TEXT:

Bitcoin price jumped today after a strange moment for markets. The Federal Reserve found itself at the center of a political storm, and the US dollar immediately felt the pressure. Comments from Fed Chair Jerome Powell about a possible criminal probe tied to the central bank’s headquarters renovation sent us scrambling to reassess risk.
And boy, just how quickly confidence shifted. The Federal Reserve looked vulnerable, the US dollar softened, and investors leaned into assets that sit outside direct political reach. In this setting, Bitcoin didn’t hesitate, pushing its price higher as uncertainty took place.
The threat of criminal charges is a consequence of the Federal Reserve setting interest rates based on our best assessment of what will serve the public, rather than following the preferences of the President”
Federal Reserve in Trouble? Will Bitcoin Price Run Continue?
Powell said the threat of charges stems from the Federal Reserve choosing policy based on economic data, not presidential preference. Markets took that explanation at face value. The US dollar slid to around 0.2%, pulling the dollar index toward 99, while the Bitcoin price ran to above $92,000.
Political pressure on the Federal Reserve has been building for some time. It is known that President Trump has repeatedly argued for lower rates and faster money creation, and with talk growing around a possible leadership change at the Fed later this year, we are beginning to price in instability. Betting markets now show about a 20% chance of Jerome Powell being out as Federal Reserve chair by March.
(source – Polymarket)

WHAT THIS TASK INVOLVES: In the Bitcoin article, what price level did Bitcoin reach as the dollar slid, please?

DATA:
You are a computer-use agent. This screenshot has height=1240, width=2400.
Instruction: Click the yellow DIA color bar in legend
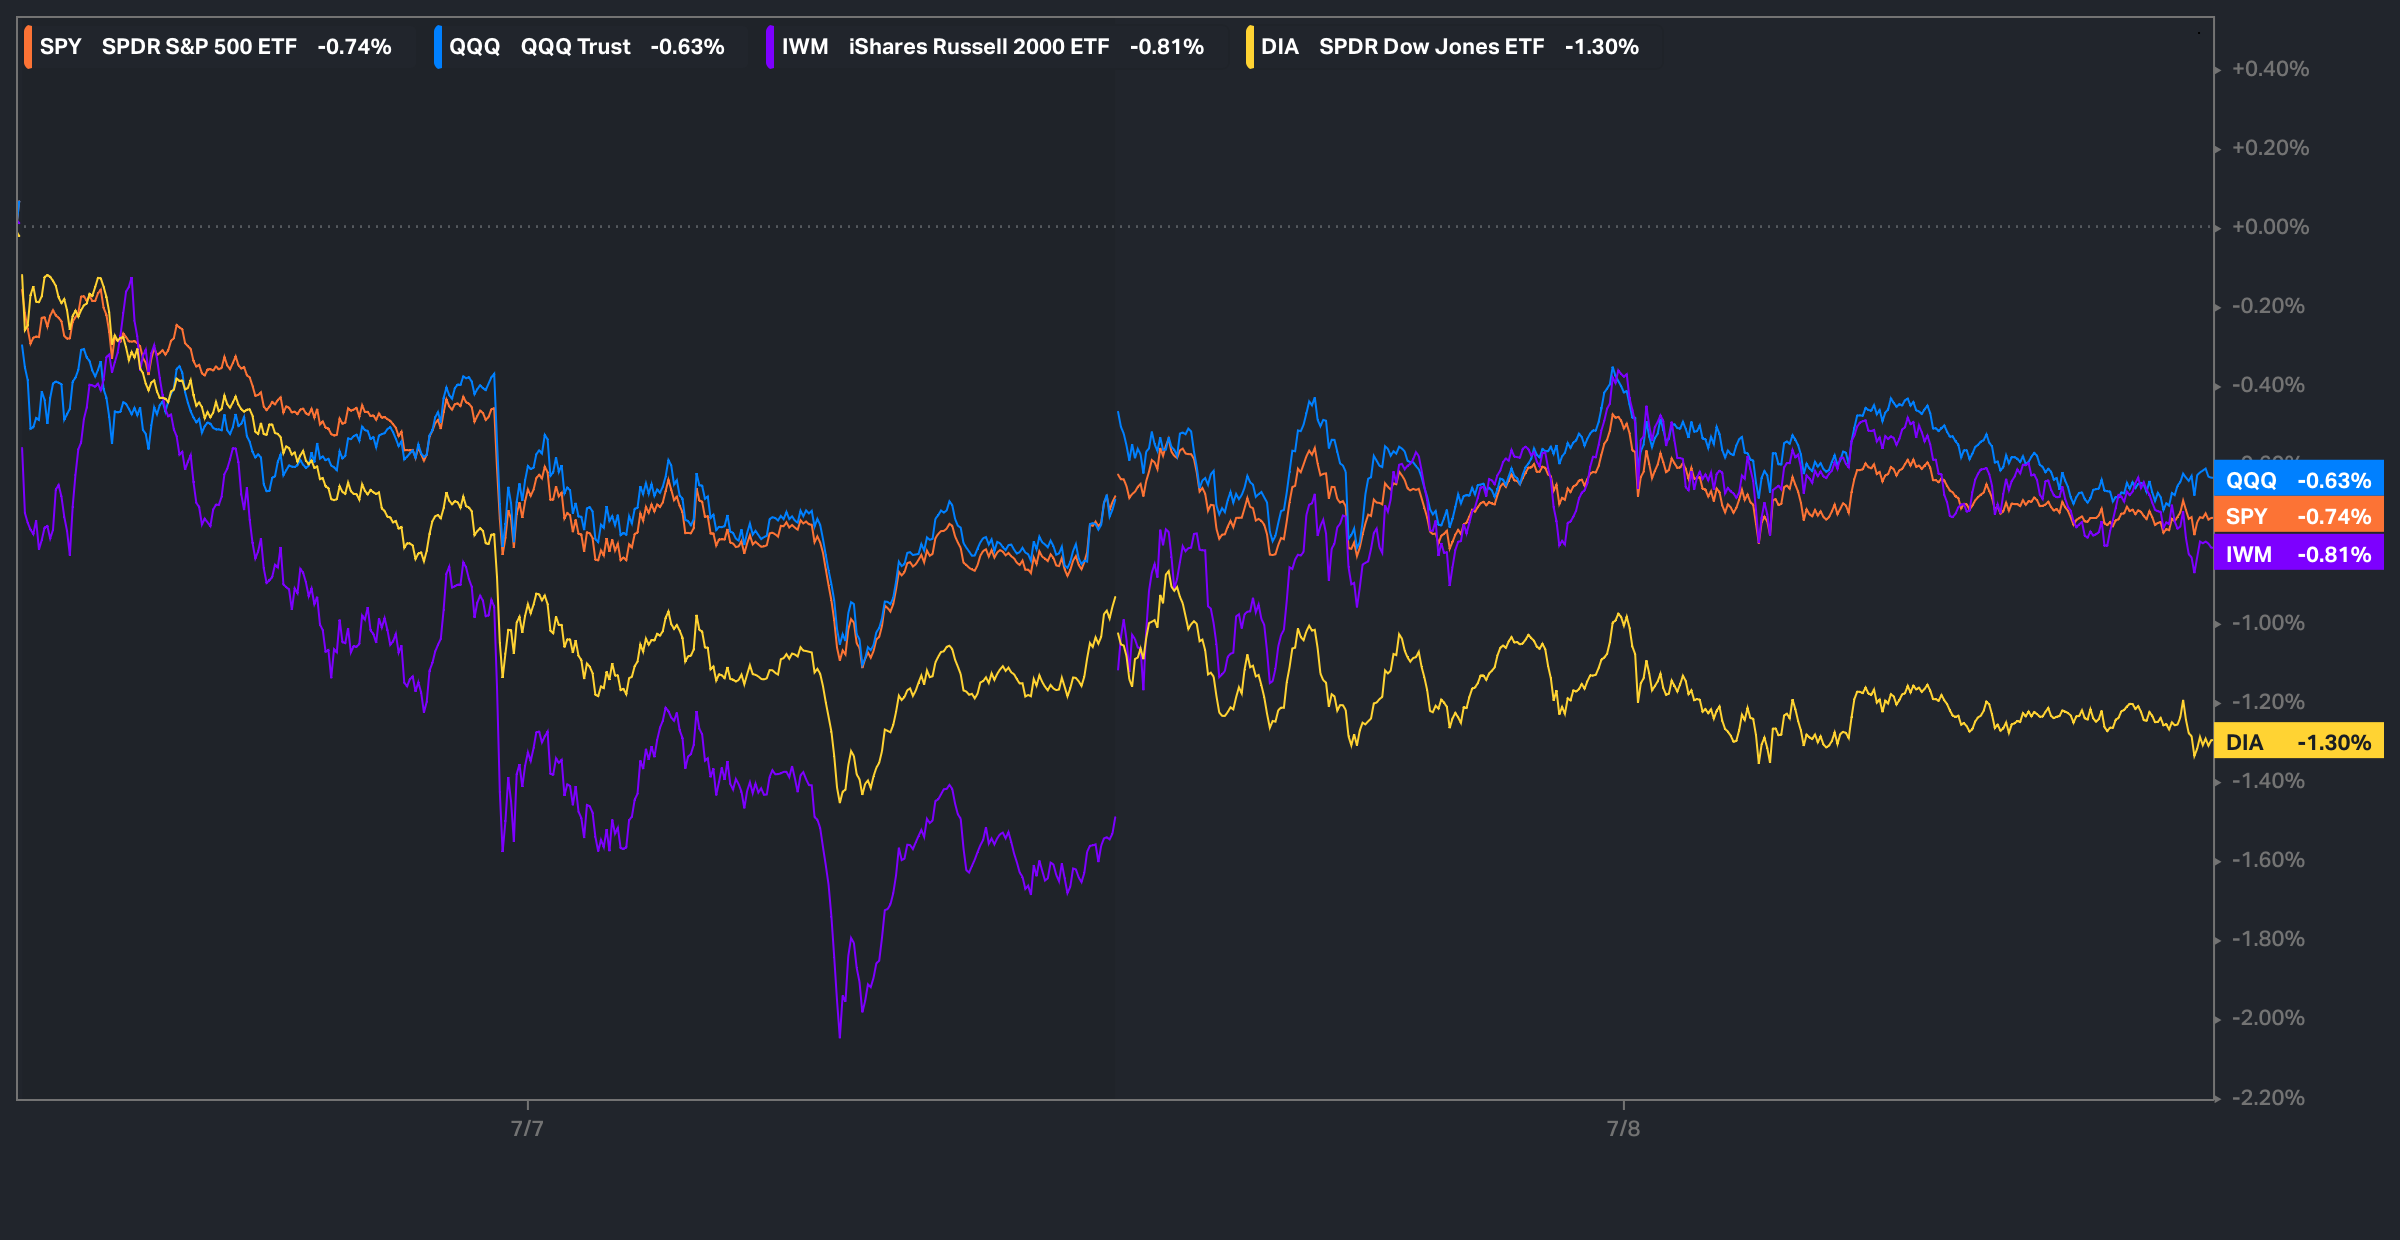(x=1250, y=47)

TASK SOLUTION: Bitcoin rose to above $92,000.